August 22:
The South China Morning Post reports that the number of villagers suffering from lead and cadmium poisoning in Shaanxi has been drastically underreported. In Fengxiang, Shaanxi toxic waste from the Dongling Lead and Zinc smelter has poisoned at least 850 children. Now the confirmation that adults are also sick has reinforced the villagers’ contention that the emergency is larger than authorities admit. Local authorities extend free testing to all children under 14 following days of protests that culminated in hundreds storming the smelter but hospitals still refuse to test adults and older children. Some 400 of the worst-affected smelter employees and their families have been denied tests, the South China Morning Post reports.

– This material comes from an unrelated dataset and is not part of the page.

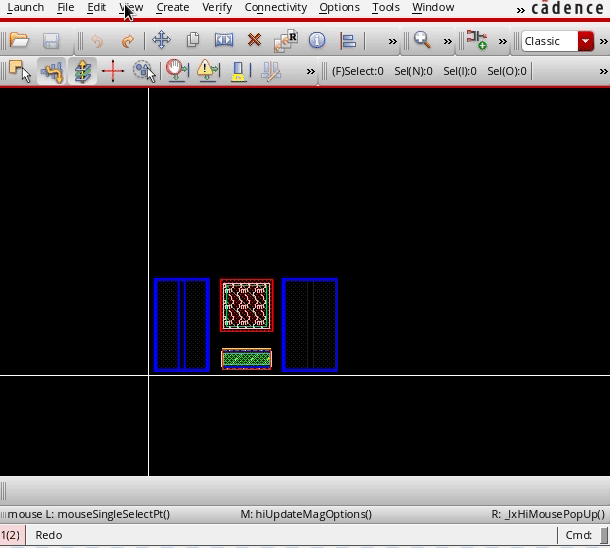Click the Redo arrow icon
The width and height of the screenshot is (610, 548).
click(127, 41)
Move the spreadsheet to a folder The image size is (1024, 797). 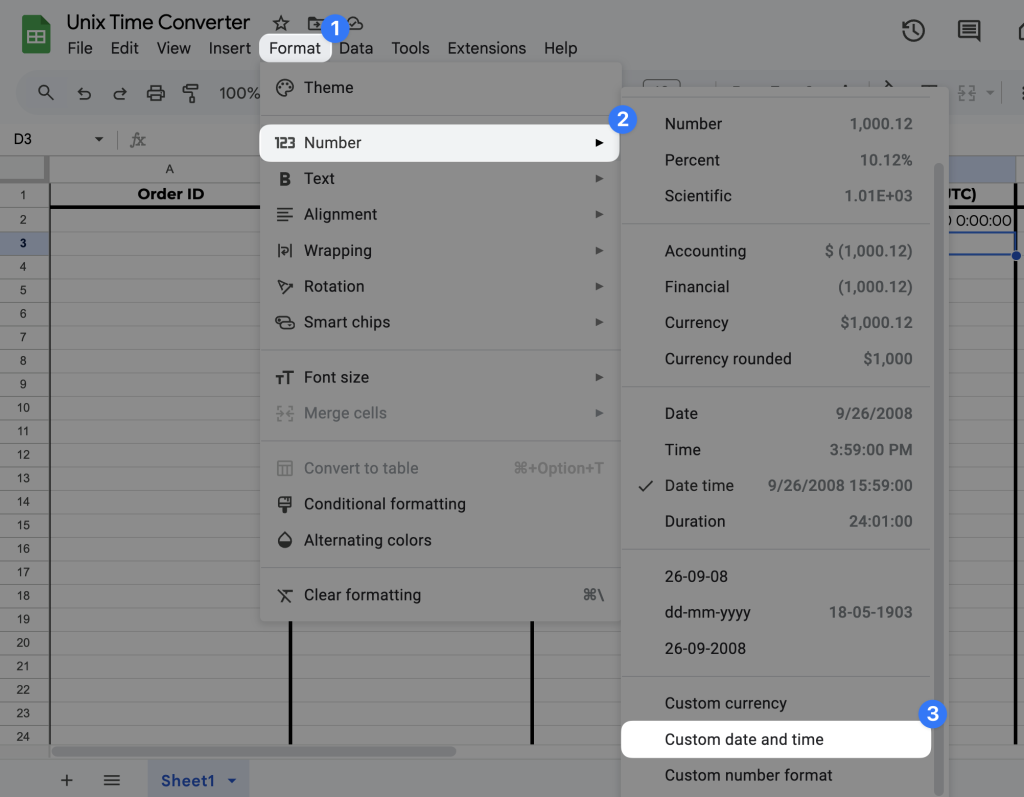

[Editor’s Note: In Zhentou, Hunan toxic waste from heavy-metal processing has given at least 500 villagers cadmium or indium poisoning. Five have died since May. High concentrations of cadmium - which seeps into water and soil when toxic waste is released untreated - can cause lung and nervous system failure, and are associated with cancer.]
August 24:
Shanghai Bell and the Asia Trans Gas joint venture have signed a $26 million contract to build a telecommunication infrastructure for guarding a gas pipeline from Uzbekistan to China, Russia’s Regnum news reports. By the end of the summer the pipeline surveillance system is expected to include video- monitoring, conferencing, and emergency warning. The construction of the pipeline is part of the larger Central Asian gas pipeline project.
August 25:
President Hu Jintao has completed his first visit to Xinjiang since deadly race riots early last month. Hu thanked public security personnel who put down the riots and made visits to the Xinjiang Production and Construction Corps and Xinjiang University. Meanwhile reports surfaced that tensions continued to run high in the Xinjiang capital. Scores of armed police patrolling urban areas of Urumqi around the clock reportedly told the Ming Pao “that the degree of tension was not lower than in the early stage of the ‘5 July’ riots.” The Hong Kong newspaper also reports that Wang Lequan, the hard-line secretary of the CPC Committee of the Xinjiang Autonomous Region for 15 years, will resign. Top successor candidates include Nie Weiguo, regional deputy secretary, and Zhang Qingli, secretary of the CPC Committee of the Tibet, who once worked in Xinjiang.
[Editor’s Note: Shandong Governor Jiang Daming and China National Petroleum Corporation Chairman Jiang Jiemin will also be brought to help govern Xinjiang. Like Wang, both Nie and Jiang were born in Shandong and they can communicate easily with the large number of Xinjiang cadres with a Shandong origin Wang amassed.]
August 31:
A Chinese firm will prospect for black-shale uranium deposits in Uzbekistan’s Navoiy Region. Beijing and Tashkent approved the Uz-China Uran $4.6 million joint venture including a subsidiary of China Guangdong Nuclear Power Co. as part of a bilateral uranium cooperation agreement, Uzbekistan’s Gazeta website reports.
The Dalai Lama – Tibet’s spiritual leader – has told CNN that he is visiting Taiwan to comfort victims of Typhoon Morakot and will not meet Taiwan's President Ma Ying-jeou, to avoid politicizing the trip. The Dalai Lama arrived in southern Taiwan on Monday to meet and pray with survivors of the disaster. China's state-run Xinhua news agency said Beijing maintained "resolute opposition" to the visit, which it said "is bound to have a negative influence on the relations between the mainland and Taiwan." For his part, when asked about the growing closeness of Taiwan and mainland China the Dali Lama said that “This is good. I think it reduces fear here."